• [ABOUT THIS TASK]: Everything from the line containing "Task: Click the Dashboard breadcrumb link" to the last line of the material below must be retyped exactly, both ends included; skip the pictures.
[DATA SUPPLIED Boundary: Start]
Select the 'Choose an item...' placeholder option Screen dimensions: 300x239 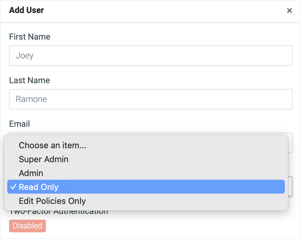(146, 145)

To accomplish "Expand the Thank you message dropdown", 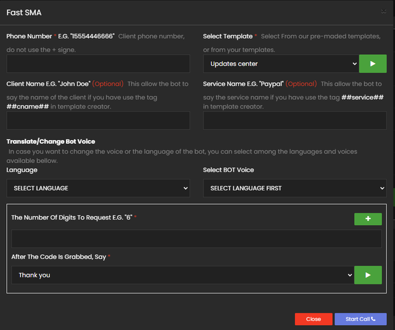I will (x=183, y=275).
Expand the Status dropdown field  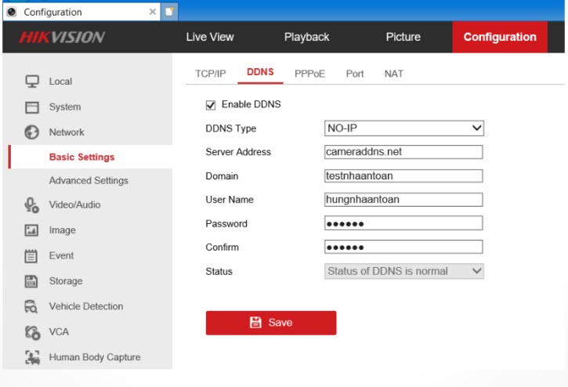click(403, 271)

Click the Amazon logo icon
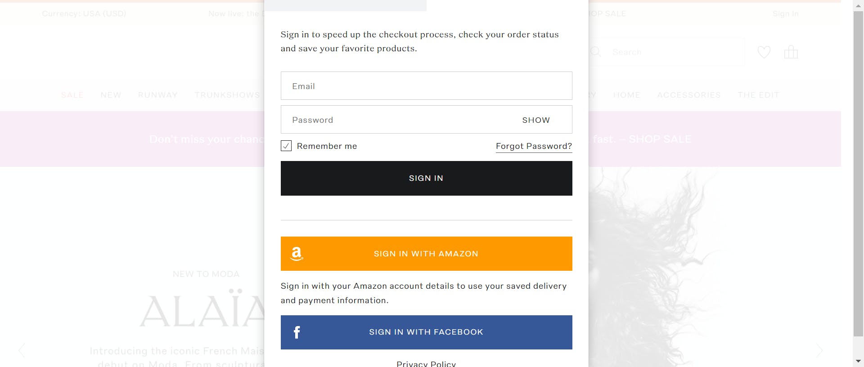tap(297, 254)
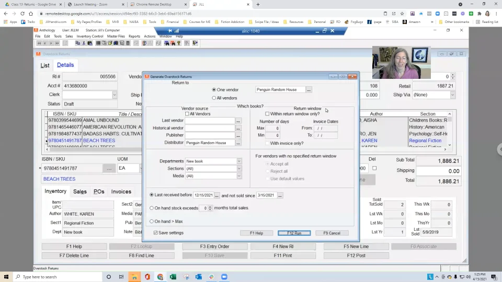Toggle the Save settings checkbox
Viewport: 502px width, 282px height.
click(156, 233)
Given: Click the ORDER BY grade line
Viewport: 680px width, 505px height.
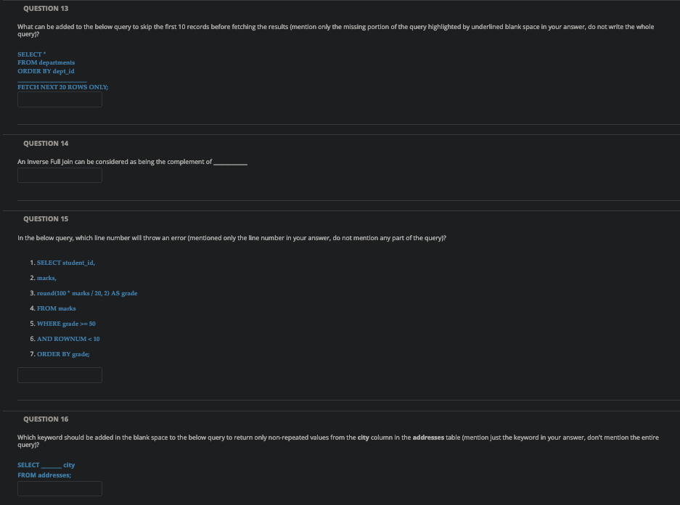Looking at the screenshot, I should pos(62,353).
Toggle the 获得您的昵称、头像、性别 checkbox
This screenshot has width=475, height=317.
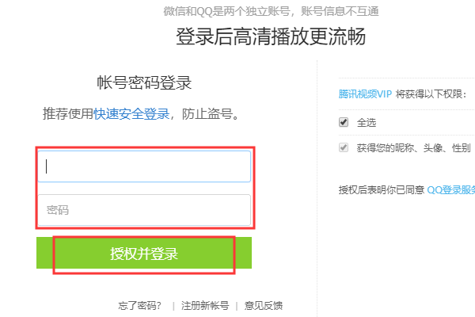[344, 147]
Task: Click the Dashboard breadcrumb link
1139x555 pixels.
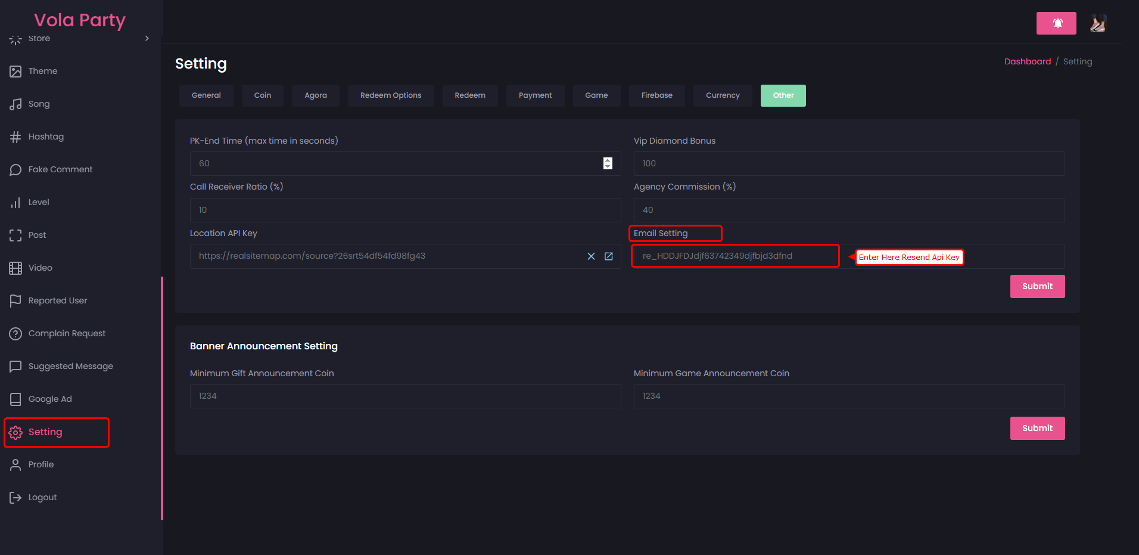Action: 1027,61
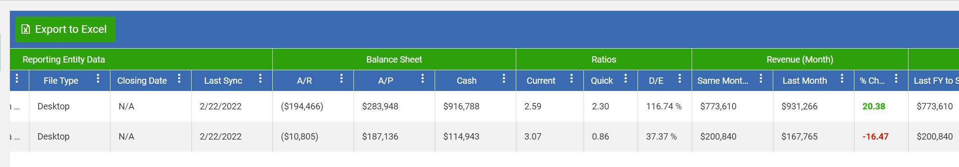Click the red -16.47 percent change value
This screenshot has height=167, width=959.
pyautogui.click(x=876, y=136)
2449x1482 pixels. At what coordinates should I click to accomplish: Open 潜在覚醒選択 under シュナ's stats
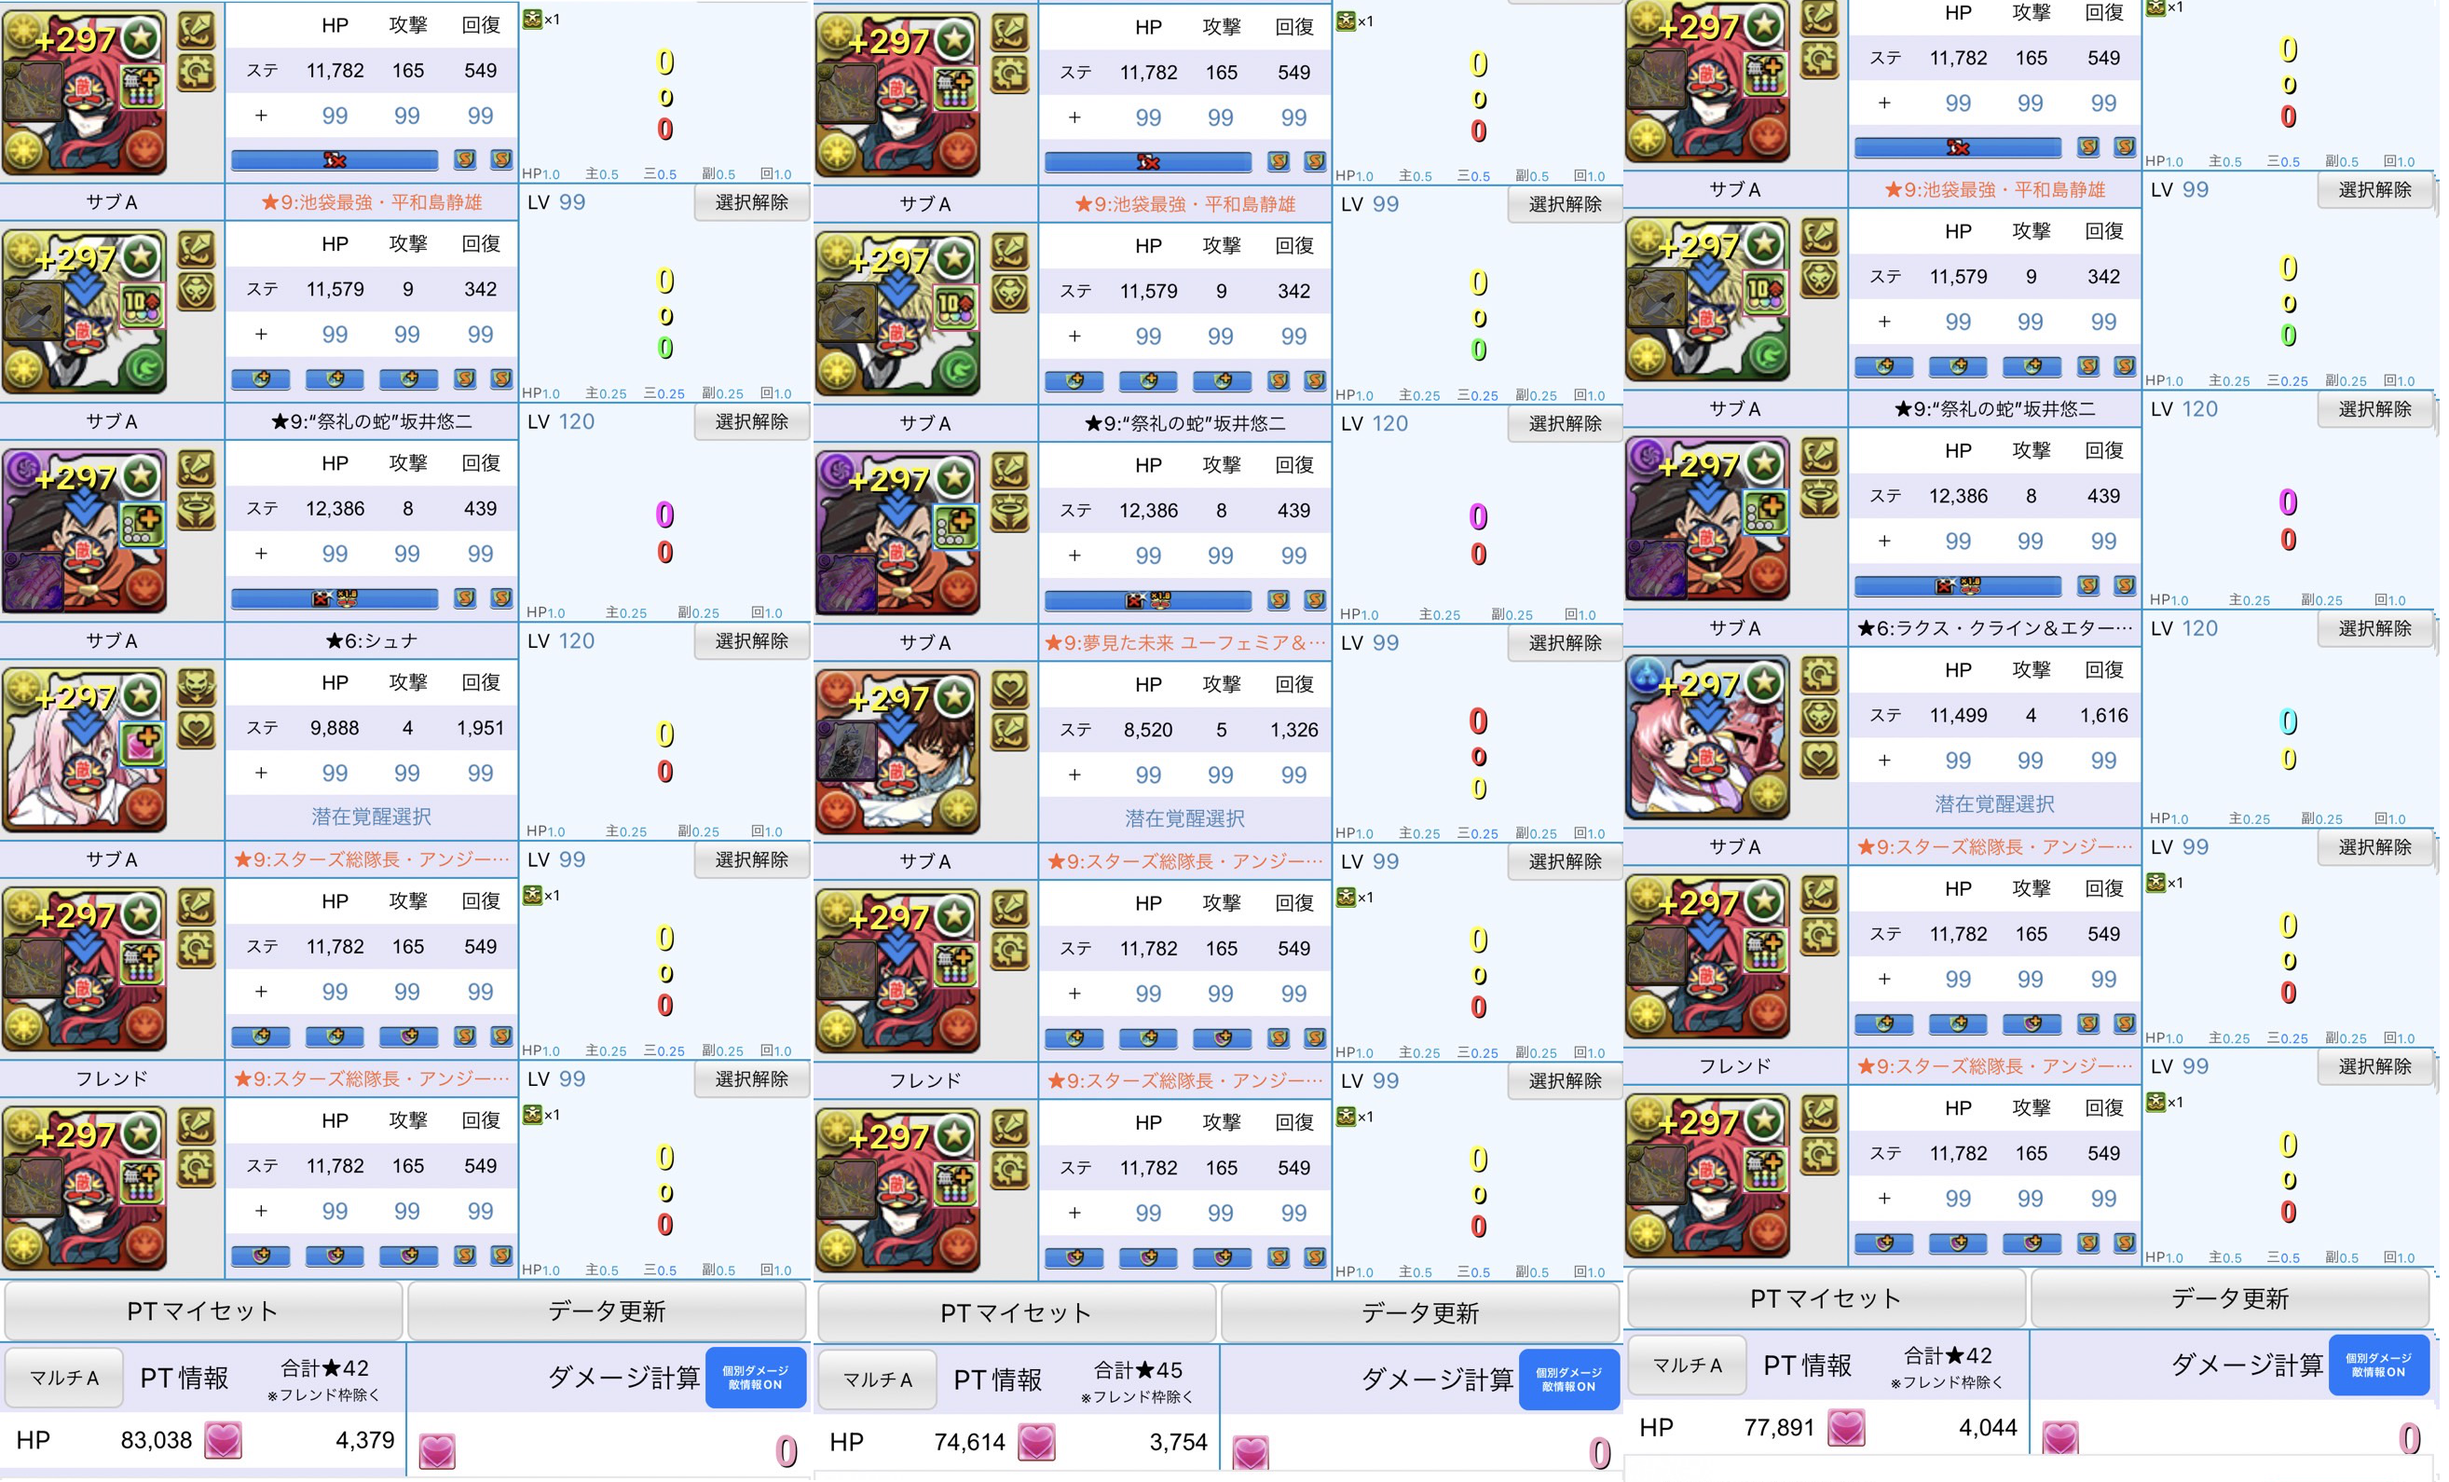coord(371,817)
[DATA SUPPLIED Boundary: End]
• [FINISHED TASK]:
Task: Click the Dashboard breadcrumb link
1139x555 pixels.
Action: 1027,61
Click the red -16.47 percent change value
This screenshot has height=167, width=959.
pyautogui.click(x=876, y=136)
2449x1482 pixels. At what coordinates should I click to accomplish: Open 潜在覚醒選択 under シュナ's stats
coord(371,817)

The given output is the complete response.